委託から半年ほど経ったある日、子どもが転んで膝を擦りむいた。
それまで、この子は痛みさえ我慢していた。弱みを見せることが、どこかで許されないと感じていたのかもしれない。
しかしその日は違った。泣きながら、自分から私の胸に飛び込んできて、「痛い」と言った。
壁が一つ崩れた、という手応えを確かに感じた。
言葉にするとそれだけのことだが、それまでの半年間を思えば、その一言と、真っ直ぐに向かってきたその体の重さは、何にも代えがたいものだった。
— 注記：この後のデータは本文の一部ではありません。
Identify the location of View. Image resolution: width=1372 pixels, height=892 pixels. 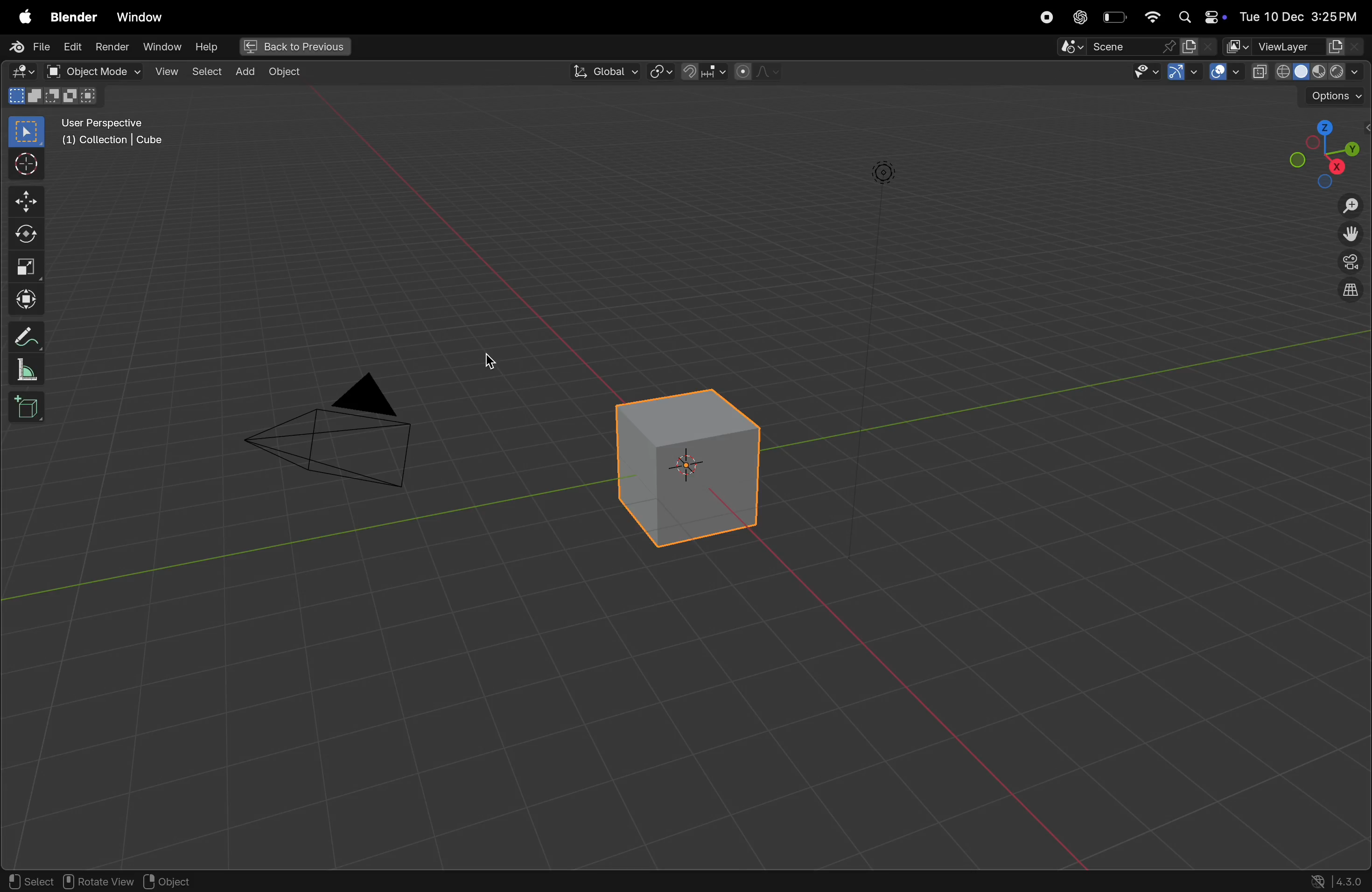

子どもがアパートへ引っ越した日、寂しさよりも「無事に送り出せた」という安堵感と誇らしい気持ちのほうが大きかった。
あの夜泣きの夜から、暗いリビングで立ち尽くした夜から、ここまで来た。それだけのことが、二人の間にあった。
血が繋がっていなくても、共に過ごした時間の積み重ねが、本当の絆を作る。その子が巣立っていく姿を見ながら、それを改めて実感した。
今振り返って、やってよかったと思う。きれいごとだけではない日々だった。
葛藤もあったし、限界を感じた夜もあった。自分自身の欠点と、何度も向き合わされた。
それでも、一人の人間の成長を間近で見守り、本当の意味での家族になれた経験は、自分の人生を豊かにしてくれた。
その過程で自分が変わったことも、確かだと思う。
里親を考えている人に伝えたいのは、完璧を目指さないでほしいということだ。
自分の心の余裕を保つことが、結果として子どもを守ることに繋がる。一人で抱え込まず、支援や仲間を頼ってほしい。
里親になる前の自分に一言かけるとしたら、こう言いたい。
「不安で震えているかもしれないけれど、信じて進めばいい。想像もできないような強さと深い愛を、その子が教えてくれるから」と。